#### [EXCERPT PROVIDED]
________________________
Venue: EMNLP 2019
Natural language processing techniques play important roles in our daily life. Despite these methods being successful in various applications, they run the risk of exploiting and reinforcing the societal biases (e.g. gender bias) that are present in the underlying data. For instance, an automatic resume filtering system may inadvertently select candidates based on their gender and race due to implicit associations between applicant names and job titles, causing the system to perpetuate unfairness potentially. In this talk, I will describe a collection of results that quantify and control implicit societal biases in a wide spectrum of vision and language tasks, including word embeddings, coreference resolution, and visual semantic role labeling. These results lead to greater control of NLP systems to be socially responsible and accountable.
- Part1: Cognitive Biases / Data Biases / Bias laundering
- Part2: Bias in NLP and Mitigation Approaches
- Part3: Building Fair and Robust Representations for Vision and Language
Kai-Wei Chang is an assistant professor in the Department of Computer Science at the University of California Los Angeles. His research interests include designing robust machine learning methods for large and complex data and building language processing models for social good applications. His awards include the EMNLP Best Long Paper Award (2017), the KDD Best Paper Award (2010), and the Okawa Research Grant Award (2018). Kai-Wei has given tutorials at NAACL 15, AAAI 16 on different research topics, and gave a tutorial about gender stereotypes in word embeddings at FAT 18. Additional information is available at http://kwchang.net.
Vicente Ordonez is an assistant professor in the Department of Computer Science at the University of Virginia. His research interests lie at the intersection of computer vision, natural language processing and machine learning. His focus is in building efficient visual recognition models that can perform high-level perceptual tasks for applications in social media, urban computing, and everyday activities that leverage both images and text. He is a recipient of best paper awards at the Conference on Empirical Methods in Natural Language Processing (2017) and the International Conference on Computer Vision (2013), an IBM Faculty Award (2017) and a Google Faculty Research Award (2017).
________________________
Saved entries
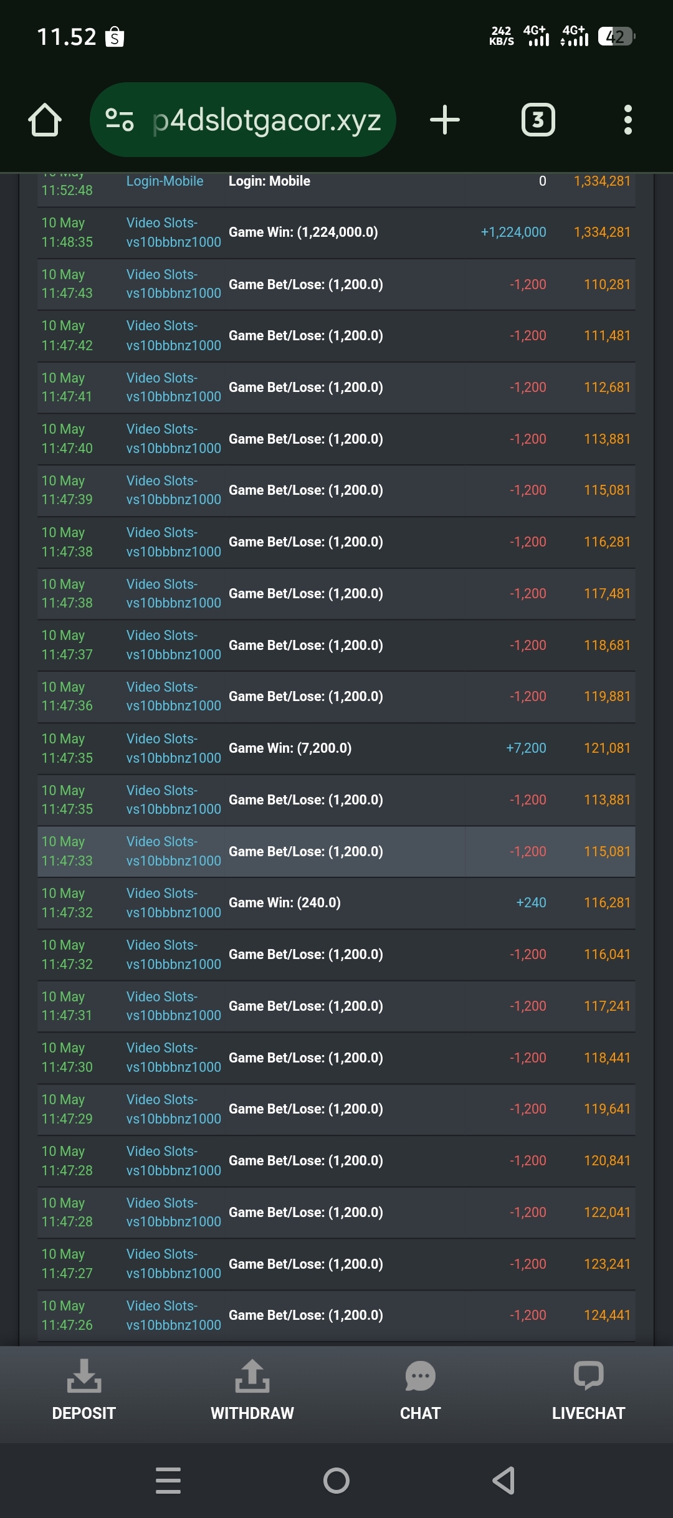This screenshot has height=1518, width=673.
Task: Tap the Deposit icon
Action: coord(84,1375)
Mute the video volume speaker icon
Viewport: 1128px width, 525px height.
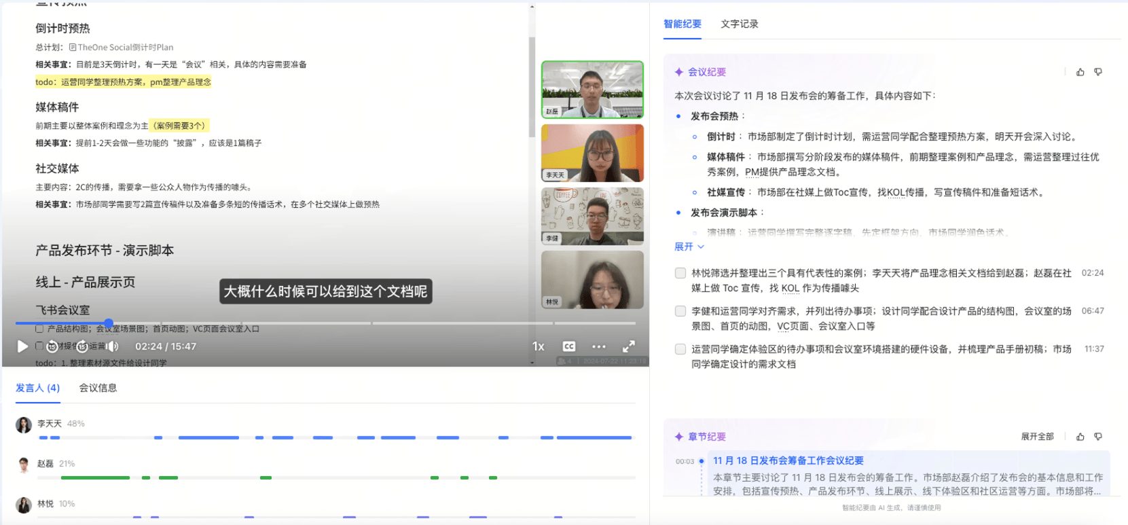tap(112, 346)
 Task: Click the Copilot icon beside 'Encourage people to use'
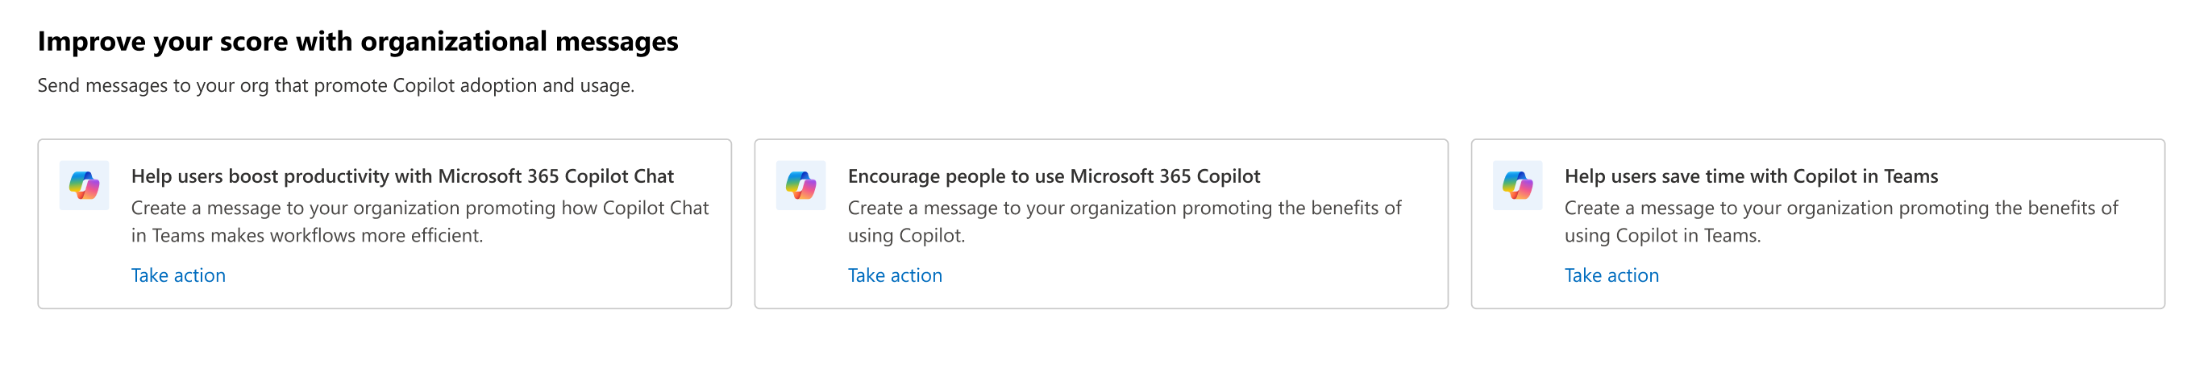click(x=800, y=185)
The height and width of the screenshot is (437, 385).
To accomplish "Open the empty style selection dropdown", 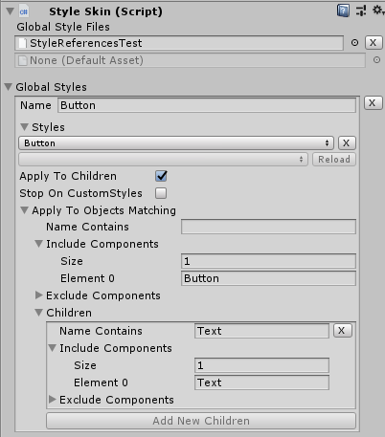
________________________
Could you extract, word for word, the part of the talk description on societal bias in NLP starting with "Venue: EMNLP 2019" and going on through "responsible and accountable."? These records have no connection to the talk description.

Venue: EMNLP 2019
Natural language processing techniques play important roles in our daily life. Despite these methods being successful in various applications, they run the risk of exploiting and reinforcing the societal biases (e.g. gender bias) that are present in the underlying data. For instance, an automatic resume filtering system may inadvertently select candidates based on their gender and race due to implicit associations between applicant names and job titles, causing the system to perpetuate unfairness potentially. In this talk, I will describe a collection of results that quantify and control implicit societal biases in a wide spectrum of vision and language tasks, including word embeddings, coreference resolution, and visual semantic role labeling. These results lead to greater control of NLP systems to be socially responsible and accountable.